Although it’s too soon to estimate how many jobs would be lost, Colm Kelleher, UBS Chairman said 9000 figure will be large. The company confirmed in a press release on Sunday that it aims to reduce the annual cost base of the merged company by much more than $8 billion by 2027. The costs for Credit Suisse last year came to about half of that.
Even before the government-brokered acquisition of Credit Suisse Group AG, the Swiss institution was attempting to save itself by axing 9,000 jobs. Once rival UBS Group AG accepted the purchase of the struggling bank, that is just the beginning, as to people who are familiar with the negotiations; one person said the total cost may be multiples of that amount.

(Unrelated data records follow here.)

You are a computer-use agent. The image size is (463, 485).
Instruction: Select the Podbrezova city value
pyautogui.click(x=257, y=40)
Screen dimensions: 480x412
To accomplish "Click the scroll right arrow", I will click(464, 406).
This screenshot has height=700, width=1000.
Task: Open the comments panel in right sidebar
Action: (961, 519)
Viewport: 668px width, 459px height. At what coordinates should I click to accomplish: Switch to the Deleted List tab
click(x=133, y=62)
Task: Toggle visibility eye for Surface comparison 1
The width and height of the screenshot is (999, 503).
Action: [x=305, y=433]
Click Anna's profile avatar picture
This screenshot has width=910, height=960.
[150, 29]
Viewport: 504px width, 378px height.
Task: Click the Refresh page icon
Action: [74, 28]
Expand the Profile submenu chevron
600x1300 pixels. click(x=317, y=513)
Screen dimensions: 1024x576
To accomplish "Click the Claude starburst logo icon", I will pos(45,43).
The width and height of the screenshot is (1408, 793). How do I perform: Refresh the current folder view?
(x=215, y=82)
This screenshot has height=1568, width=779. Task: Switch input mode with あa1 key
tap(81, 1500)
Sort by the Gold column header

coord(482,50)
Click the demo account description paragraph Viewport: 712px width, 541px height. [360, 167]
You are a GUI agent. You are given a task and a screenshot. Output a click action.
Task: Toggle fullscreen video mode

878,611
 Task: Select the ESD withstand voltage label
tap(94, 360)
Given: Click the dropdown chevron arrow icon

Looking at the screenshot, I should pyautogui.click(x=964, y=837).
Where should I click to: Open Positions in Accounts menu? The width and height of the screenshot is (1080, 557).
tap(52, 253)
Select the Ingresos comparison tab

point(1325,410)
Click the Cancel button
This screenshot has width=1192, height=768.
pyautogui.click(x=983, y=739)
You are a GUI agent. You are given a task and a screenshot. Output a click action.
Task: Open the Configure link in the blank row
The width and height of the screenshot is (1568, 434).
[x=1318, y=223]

Immense Layoffs Expected Soon
Significant overlaps result from the combination. Almost 125,000 individuals were employed by the two institutions as a whole by the end of the previous year, with Switzerland accounting for nearly 30% of the total.
Notwithstanding worries about industry concentration from this transaction, according to Kelleher, the company was committed to keeping Credit Suisse’s successful Swiss division. However, it was evident from his comments that UBS is more enthusiastic about Credit Suisse’s financial advisory division than its investment bank. The investment company will be diminishing, which will probably put a stop to hopes for a CS First Boston spinoff.
The UBS chairman acknowledged that the workforce at Credit Suisse will face “tough” times in the following months and said that UBS would do everything in its power to minimize the uncertainty.
The transaction runs the risk of clients who already have funds with both companies moving some of it to a rival to reduce their vulnerability to any one company, which is common in Asia, in which the two companies are among the biggest investment firms. Ulrich Koerner, the CEO of Credit Suisse, revealed on Tuesday that he has already eliminated around 8% of the company’s workforce.